Entah mengapa, matahari sore yang selalu dengan anggun menggerlap gerlapkan selendang cahayanya itu semakin jarang menampakkan barang sekedar seutas senyum manisnya. Saat saat jatuh cintanya yang singkat kepada Senja, waktu waktu ketika ia dengan manja harus berdansa dengan Angin sebelum meliak liukkan layang layang itu di hamparan biru nan luas.
Ah ya, saat saat itu, bukankah semakin jarang ia menuntaskan rasa rindunya kepada pengagum matahari senja yang memerah seperti layaknya buah chery muda yang bergelantungan di pohon di samping lapangan luas itu?
Rinai gerimis - setidaknya di kota ini - ketika separuh hari sudah berjalan, tak pernah lagi membiarkan matahari unjuk gigi lebih lama.
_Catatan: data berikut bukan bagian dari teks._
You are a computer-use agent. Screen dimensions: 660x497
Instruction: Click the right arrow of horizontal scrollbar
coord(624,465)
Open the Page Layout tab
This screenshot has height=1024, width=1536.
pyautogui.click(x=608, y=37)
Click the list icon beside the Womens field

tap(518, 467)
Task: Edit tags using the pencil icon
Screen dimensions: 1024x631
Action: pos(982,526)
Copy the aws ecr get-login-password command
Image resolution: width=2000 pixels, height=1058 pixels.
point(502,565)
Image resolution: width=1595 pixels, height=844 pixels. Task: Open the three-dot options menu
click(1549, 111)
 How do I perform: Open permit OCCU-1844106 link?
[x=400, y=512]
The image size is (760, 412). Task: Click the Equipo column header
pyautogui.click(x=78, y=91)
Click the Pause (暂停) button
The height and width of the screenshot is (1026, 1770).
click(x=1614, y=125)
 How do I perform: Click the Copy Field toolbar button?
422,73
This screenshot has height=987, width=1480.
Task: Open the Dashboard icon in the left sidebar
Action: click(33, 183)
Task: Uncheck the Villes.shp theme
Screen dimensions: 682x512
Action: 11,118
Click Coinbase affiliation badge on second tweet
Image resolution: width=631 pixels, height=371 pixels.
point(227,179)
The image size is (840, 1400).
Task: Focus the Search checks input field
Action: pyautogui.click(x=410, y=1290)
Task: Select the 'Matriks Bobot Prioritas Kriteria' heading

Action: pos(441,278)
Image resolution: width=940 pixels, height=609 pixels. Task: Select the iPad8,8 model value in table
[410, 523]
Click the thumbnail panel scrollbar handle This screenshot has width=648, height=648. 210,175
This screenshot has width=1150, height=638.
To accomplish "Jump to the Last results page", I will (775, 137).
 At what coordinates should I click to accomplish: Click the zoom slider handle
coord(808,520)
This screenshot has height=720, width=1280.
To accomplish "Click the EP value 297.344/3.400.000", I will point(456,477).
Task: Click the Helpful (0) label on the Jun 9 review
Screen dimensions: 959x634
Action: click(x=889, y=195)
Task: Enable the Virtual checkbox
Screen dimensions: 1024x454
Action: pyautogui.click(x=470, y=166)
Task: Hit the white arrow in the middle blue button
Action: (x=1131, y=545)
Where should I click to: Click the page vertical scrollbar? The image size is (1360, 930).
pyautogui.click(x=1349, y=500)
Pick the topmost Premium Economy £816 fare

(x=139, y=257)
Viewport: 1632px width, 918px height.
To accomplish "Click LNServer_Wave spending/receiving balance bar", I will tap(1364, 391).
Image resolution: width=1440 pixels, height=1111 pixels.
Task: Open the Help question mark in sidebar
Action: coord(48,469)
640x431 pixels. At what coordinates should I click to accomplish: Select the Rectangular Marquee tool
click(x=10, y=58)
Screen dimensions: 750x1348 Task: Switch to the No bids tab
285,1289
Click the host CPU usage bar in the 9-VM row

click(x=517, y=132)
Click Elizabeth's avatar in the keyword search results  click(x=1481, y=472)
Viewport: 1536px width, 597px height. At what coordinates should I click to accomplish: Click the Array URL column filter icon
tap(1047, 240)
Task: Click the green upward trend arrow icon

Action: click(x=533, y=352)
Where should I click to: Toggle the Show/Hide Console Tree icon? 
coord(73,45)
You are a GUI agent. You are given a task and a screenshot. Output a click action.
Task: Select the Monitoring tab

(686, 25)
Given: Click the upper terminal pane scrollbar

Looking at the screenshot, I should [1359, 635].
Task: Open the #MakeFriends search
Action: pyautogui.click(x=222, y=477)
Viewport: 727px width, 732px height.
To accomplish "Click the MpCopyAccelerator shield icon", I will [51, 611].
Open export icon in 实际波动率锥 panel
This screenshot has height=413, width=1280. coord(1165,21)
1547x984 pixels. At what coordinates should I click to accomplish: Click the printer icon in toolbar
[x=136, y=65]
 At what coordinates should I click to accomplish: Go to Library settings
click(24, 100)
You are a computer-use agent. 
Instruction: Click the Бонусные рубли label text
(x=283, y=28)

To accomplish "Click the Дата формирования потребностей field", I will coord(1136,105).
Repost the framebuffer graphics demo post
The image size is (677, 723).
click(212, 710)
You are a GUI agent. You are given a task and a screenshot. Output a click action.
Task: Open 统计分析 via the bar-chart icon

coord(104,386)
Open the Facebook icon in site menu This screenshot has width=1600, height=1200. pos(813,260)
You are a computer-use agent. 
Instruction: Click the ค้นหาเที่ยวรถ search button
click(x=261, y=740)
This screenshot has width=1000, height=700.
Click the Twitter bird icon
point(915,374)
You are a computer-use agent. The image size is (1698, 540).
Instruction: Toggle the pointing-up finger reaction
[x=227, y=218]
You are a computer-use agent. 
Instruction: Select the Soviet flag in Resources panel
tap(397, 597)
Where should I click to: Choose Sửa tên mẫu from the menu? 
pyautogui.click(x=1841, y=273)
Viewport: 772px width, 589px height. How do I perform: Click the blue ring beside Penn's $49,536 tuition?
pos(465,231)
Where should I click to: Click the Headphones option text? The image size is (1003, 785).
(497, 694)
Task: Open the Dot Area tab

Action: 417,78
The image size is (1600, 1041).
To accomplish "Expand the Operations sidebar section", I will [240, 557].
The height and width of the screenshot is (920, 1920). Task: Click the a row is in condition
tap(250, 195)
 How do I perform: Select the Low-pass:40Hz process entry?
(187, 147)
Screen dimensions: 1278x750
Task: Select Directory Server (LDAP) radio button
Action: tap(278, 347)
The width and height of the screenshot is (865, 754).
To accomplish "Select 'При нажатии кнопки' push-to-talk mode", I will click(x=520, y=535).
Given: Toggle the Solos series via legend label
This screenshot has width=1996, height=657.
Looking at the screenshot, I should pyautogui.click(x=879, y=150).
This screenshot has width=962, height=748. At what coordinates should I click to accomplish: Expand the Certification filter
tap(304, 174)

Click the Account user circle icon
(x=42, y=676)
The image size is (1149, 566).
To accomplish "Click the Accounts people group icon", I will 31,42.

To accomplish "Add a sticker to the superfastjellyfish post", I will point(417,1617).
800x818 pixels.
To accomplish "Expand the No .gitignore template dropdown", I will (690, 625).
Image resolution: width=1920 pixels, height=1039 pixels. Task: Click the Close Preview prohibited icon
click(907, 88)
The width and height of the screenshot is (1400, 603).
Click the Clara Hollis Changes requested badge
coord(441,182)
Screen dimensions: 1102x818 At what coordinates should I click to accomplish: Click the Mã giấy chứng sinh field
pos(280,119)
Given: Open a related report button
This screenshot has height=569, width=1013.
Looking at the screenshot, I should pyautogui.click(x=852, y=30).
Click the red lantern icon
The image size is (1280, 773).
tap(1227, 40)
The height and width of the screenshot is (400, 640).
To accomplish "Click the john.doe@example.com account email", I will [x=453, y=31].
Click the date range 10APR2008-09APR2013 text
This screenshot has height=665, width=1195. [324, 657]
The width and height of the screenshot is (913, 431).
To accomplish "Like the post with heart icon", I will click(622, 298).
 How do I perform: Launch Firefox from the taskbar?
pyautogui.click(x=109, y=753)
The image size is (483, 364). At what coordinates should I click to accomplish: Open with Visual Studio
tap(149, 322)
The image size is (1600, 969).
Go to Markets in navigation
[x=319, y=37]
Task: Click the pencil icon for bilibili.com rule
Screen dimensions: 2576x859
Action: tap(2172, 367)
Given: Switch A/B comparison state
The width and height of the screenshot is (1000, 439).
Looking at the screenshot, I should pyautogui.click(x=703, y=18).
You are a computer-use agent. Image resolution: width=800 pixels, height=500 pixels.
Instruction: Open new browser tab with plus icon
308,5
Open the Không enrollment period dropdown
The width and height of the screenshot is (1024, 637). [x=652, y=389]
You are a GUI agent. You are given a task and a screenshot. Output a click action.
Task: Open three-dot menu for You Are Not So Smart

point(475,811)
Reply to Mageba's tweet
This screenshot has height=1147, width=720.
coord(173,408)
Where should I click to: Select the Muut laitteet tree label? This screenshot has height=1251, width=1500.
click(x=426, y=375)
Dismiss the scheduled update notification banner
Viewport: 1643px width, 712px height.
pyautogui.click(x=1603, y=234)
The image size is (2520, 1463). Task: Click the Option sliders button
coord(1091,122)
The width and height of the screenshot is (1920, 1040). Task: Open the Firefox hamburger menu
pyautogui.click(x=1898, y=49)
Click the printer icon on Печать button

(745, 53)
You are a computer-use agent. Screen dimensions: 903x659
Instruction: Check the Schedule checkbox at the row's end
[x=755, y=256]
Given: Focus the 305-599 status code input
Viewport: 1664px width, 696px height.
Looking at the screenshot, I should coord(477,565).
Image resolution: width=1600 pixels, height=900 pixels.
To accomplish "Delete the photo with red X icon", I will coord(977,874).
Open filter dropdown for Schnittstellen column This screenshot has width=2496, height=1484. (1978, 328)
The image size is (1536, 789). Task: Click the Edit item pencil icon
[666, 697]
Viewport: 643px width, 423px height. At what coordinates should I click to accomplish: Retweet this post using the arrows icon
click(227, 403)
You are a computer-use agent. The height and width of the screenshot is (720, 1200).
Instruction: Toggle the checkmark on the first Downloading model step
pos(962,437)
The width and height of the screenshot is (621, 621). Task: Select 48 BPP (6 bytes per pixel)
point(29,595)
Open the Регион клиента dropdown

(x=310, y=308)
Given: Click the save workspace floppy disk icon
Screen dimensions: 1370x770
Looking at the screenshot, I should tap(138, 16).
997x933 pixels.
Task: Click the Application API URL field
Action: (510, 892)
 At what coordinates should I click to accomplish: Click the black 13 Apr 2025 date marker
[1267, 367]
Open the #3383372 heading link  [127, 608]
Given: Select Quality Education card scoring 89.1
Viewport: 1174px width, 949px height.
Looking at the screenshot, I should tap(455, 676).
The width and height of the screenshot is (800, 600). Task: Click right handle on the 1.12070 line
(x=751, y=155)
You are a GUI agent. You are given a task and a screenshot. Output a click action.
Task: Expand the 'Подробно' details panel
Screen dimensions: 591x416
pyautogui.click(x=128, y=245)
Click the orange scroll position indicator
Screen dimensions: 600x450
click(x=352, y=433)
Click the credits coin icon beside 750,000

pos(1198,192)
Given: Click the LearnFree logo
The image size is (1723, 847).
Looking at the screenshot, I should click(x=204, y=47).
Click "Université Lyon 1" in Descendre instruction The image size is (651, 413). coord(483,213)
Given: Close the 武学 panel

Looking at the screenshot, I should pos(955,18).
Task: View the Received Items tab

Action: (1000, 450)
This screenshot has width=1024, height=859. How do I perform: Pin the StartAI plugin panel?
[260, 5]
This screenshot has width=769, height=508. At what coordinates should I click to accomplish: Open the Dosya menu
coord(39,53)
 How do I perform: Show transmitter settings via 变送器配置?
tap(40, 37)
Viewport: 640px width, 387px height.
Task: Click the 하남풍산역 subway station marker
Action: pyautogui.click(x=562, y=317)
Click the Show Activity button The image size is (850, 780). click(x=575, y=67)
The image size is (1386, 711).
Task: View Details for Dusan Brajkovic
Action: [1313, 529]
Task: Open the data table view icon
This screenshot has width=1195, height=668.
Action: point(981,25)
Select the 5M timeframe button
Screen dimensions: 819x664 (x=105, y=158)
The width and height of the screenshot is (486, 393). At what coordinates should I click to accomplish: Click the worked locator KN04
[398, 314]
Ia bawa segerombolan awan kelabu nan bandel untuk menutup keriangan matahari lalu kemudian dengan nakalnya melumuri kanvas biru langit dengan nuansa kental kopi pekat.
Ah, kalau sudah demikian, Kamu akan tinggal menunggu saja ketika nada nada gerimis itu mengalun menjamah kesepian yang begitu dalam ini. Memupus habis harapan untuk naik ke "atap" lalu duduk mengawang awang mega ditemani linangan hangat matahari.
Bulir bulir gerimis baru akan berhenti ketika masjid di sana itu sudah menggetarkan gema adzan Maghrib atau kadang Isya', tergantung seberapa lebat ia akan menjamah tanah tanah kota ini.
"Bukankah itu bagus?" katamu kemudian.
"Ya, memang bagus. Aku suka sekali gerimis yang kadang bahkan mengingatkanku pada senyumanmu itu, namun .. bukankah orang juga rindu kepada musimnya matahari sore. Apakah kau tak merasa demikian?"
Sungguh, aku pun cinta kepada Hujan dan segala kesyahduannya, namun aku juga kangen kepada matahari sore itu;
Matahari sore yang selalu saja hangat, tak pandang hari apa ia melaksanakan kodradnya;
Matahari sore .. yang selalu mengingatkanku untuk tak pernah lupa akan apa yang ada di balik kedua bola matamu.